### Exercise instructions
Find all lines below containing the string "right" and return them.

━━━━━━━━━━━━━━━━━━━━━━━━━━━━━━

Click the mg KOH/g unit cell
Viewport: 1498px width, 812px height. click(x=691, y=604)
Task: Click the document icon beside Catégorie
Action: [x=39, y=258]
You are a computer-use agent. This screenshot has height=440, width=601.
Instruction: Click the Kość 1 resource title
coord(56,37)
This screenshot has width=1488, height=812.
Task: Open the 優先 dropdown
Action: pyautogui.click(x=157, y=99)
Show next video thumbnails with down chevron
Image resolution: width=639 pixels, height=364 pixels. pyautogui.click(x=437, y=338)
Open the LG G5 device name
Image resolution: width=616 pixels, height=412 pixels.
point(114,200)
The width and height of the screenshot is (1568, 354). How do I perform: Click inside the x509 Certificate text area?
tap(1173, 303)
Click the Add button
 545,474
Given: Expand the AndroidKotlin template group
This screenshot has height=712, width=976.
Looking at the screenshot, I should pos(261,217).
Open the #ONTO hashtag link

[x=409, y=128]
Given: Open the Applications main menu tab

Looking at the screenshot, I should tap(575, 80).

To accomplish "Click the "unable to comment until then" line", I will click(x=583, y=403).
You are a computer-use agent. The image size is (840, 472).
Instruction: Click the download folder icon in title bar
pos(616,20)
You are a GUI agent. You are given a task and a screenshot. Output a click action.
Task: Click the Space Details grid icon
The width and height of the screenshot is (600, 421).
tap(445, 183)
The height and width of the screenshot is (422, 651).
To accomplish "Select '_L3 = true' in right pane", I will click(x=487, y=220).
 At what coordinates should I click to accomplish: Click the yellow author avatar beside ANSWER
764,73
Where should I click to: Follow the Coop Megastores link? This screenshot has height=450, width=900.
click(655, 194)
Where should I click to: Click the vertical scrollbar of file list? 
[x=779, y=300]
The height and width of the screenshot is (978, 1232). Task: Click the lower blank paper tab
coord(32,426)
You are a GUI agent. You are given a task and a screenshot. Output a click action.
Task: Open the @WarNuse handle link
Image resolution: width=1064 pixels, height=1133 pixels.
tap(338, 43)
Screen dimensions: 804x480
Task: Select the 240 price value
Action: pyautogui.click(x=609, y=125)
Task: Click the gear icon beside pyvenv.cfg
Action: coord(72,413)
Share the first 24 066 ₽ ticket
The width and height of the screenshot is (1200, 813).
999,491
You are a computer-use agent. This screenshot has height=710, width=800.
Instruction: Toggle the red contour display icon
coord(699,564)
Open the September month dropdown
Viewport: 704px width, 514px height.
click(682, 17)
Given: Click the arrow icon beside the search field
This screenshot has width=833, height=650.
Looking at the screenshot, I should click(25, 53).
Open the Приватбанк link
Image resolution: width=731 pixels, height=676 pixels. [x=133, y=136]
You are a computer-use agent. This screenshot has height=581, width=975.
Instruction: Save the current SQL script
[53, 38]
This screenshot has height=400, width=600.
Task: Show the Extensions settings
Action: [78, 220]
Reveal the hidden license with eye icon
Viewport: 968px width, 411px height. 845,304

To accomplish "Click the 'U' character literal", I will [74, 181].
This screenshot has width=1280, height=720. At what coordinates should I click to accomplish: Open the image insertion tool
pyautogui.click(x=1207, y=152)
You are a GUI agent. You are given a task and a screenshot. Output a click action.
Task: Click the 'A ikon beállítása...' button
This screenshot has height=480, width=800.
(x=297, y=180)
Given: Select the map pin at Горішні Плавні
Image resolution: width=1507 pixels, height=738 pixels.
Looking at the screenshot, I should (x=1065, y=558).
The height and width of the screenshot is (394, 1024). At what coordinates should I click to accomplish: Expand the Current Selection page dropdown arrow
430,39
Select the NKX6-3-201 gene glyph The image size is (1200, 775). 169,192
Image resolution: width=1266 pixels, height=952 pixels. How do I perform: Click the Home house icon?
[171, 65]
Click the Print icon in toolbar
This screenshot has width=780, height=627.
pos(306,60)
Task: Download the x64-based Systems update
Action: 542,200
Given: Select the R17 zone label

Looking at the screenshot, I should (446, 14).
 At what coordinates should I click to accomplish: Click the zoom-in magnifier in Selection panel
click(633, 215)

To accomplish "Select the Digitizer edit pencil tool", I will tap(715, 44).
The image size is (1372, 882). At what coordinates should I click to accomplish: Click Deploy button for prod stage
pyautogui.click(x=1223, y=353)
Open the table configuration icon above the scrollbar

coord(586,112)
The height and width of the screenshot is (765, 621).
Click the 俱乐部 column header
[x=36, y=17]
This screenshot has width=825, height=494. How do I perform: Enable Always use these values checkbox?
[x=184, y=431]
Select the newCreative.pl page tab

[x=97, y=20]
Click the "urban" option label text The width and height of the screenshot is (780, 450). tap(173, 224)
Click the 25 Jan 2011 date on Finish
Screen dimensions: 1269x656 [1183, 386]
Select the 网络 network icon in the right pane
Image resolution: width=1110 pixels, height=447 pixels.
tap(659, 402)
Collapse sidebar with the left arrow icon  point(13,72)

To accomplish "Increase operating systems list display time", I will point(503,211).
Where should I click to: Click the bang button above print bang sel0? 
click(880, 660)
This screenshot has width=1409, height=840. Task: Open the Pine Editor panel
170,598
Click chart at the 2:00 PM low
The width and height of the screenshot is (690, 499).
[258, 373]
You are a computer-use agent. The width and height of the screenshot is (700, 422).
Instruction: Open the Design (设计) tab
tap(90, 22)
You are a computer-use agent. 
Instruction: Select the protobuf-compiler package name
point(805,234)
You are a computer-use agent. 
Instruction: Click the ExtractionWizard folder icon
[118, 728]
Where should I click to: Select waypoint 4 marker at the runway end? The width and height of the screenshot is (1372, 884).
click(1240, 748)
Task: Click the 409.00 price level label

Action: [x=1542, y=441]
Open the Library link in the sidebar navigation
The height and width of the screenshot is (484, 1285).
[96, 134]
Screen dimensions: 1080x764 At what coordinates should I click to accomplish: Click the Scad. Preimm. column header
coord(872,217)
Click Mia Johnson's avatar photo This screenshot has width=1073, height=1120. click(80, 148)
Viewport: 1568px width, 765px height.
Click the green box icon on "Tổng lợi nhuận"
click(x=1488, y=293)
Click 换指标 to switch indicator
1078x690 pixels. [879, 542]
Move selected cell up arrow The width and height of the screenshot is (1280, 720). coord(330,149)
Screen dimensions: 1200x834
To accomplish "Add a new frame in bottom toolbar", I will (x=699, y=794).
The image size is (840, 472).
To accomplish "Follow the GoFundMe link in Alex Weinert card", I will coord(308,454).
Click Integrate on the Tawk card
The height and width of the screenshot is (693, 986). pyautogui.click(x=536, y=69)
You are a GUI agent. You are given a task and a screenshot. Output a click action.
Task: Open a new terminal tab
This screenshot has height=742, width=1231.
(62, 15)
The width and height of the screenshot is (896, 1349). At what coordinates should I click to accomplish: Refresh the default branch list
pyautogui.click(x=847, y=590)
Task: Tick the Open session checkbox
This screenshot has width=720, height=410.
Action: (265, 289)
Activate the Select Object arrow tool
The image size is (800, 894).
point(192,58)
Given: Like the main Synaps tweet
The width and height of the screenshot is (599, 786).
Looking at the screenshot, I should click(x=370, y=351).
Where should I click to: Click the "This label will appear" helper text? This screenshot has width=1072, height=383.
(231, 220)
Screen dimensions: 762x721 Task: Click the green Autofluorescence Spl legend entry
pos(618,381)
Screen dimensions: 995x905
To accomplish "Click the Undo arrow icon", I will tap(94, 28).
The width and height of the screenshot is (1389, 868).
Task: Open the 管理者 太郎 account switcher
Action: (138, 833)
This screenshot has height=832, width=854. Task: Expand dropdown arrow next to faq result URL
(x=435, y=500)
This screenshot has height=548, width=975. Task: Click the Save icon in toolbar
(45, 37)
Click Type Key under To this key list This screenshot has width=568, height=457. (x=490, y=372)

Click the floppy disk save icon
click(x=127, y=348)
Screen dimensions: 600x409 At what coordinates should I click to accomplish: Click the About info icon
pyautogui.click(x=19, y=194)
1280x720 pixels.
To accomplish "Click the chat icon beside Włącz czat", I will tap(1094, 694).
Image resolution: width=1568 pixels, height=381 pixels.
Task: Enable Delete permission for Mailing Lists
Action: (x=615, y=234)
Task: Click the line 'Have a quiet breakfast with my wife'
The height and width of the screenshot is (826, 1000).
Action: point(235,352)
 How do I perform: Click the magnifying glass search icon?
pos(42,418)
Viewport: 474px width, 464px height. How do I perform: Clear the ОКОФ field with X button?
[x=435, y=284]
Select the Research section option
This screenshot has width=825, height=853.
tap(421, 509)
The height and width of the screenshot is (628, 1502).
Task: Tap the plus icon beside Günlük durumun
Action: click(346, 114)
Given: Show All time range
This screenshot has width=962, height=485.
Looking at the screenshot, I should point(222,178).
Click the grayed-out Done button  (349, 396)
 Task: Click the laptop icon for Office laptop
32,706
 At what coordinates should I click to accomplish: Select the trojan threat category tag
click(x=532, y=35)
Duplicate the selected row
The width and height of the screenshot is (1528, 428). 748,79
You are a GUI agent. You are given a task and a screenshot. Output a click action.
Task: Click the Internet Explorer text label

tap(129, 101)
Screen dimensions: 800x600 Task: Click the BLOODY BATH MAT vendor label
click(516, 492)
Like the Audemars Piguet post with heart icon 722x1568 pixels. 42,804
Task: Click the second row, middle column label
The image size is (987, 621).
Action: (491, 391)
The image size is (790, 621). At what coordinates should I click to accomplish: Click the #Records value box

━━━━━━━━━━━━━━━━━━━━━━━━━━━━━━

### Output of the exercise
To accomplish "Select '_L3 = true' in right pane", I will click(x=487, y=220).
Select the 网络 network icon in the right pane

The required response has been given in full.